OBJECTIVE:Gadd45β have a regulatory role in cellular inflammation, proliferation and migration. However, the role of Gadd45β in synovial inflammation in osteoarthritis (OA) remains to be explored. This study aimed to ascertain whether Gadd45β is involved in OA synovial inflammation. METHODS:The rat model was induced by sodium iodoacetate and the cellular model was constructed with lipopolysaccharide (LPS)-induced fibroblast-like synoviocytes (FLSs). siRNA was applied to interfere with the expression of intracellular Gadd45β. Real-time quantitative polymerase chain reaction (RT-qPCR) and western blotting were used to detect the expression of Gadd45β mRNA and protein. The inflammation, proliferation, and migration of OA-FLSs were detected by enzyme-linked immunosorbent assay, cell scratch assay, 5-ethynyl-2'-deoxyuridine assay, etc. The effect of downregulation of Gadd45β on the nuclear factor-κB (NF-κB) pathway was investigated. RESULTS:Expression of Gadd45β in OA rat synovial tissues and OA-FLSs was increased, and LPS treatment promoted cell proliferation and enhanced cell migration.

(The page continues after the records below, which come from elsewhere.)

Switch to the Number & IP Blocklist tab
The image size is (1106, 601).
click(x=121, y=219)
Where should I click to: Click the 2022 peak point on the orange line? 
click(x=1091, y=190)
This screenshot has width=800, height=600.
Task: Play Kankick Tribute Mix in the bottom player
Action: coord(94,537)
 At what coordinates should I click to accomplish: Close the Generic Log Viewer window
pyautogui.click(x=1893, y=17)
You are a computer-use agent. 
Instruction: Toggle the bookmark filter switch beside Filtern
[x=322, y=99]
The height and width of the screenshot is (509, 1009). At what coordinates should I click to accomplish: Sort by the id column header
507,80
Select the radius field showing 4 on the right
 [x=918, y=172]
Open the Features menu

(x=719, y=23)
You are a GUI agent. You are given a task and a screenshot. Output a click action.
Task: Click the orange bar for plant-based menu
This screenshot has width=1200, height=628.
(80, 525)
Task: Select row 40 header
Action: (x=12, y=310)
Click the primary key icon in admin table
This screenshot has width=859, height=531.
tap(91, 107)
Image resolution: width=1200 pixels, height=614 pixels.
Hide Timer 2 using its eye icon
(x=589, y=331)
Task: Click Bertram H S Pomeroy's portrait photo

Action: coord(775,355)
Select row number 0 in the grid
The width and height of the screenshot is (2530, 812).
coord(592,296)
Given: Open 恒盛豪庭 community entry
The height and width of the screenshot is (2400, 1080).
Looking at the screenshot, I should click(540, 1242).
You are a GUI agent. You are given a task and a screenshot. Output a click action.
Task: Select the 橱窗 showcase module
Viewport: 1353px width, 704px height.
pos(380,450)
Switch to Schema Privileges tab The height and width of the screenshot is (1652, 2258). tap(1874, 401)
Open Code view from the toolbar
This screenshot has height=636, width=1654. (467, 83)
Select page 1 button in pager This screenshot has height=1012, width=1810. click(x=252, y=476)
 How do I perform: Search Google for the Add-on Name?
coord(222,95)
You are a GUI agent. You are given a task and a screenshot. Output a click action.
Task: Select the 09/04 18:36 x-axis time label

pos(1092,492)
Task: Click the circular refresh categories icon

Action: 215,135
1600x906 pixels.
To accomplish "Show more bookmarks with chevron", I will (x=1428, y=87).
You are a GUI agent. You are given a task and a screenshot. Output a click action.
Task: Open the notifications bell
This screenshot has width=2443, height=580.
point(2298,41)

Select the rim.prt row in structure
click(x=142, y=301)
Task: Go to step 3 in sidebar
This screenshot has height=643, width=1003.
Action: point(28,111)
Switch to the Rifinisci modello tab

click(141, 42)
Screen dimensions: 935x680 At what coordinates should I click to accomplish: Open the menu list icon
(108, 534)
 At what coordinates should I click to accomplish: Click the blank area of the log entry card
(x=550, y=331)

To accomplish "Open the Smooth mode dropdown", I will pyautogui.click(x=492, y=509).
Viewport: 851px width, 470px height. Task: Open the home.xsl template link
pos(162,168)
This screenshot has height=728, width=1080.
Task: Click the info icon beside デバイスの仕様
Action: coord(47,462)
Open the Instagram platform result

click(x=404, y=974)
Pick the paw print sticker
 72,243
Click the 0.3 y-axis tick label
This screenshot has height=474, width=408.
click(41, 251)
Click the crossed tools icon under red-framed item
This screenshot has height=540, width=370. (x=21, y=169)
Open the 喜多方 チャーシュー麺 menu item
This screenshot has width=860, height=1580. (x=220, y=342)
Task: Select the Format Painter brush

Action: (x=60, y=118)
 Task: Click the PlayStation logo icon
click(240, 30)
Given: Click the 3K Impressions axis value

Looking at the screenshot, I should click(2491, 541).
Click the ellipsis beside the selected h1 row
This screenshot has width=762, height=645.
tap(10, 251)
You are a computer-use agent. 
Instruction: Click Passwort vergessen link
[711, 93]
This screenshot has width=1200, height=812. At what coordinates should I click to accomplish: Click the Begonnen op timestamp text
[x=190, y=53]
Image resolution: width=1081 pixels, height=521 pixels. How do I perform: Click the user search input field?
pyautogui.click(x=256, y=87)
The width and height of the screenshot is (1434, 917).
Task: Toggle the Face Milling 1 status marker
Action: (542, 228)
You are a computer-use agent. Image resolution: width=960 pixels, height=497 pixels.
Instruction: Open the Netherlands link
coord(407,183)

Gadd45β interference inhibited the inflammation, proliferation and migration of cells induced by LPS. LPS promoted P65 expression in the nucleus and activated the NF-κB signaling pathway, whereas si-Gadd45β reversed this situation. CONCLUSIONS:si-Gadd45β inhibited the inflammatory response, proliferation and migration of FLSs, and activation of the NF-κB signaling pathway, which could delay the progression of OA. Hence, it may become a potential therapeutic target for OA.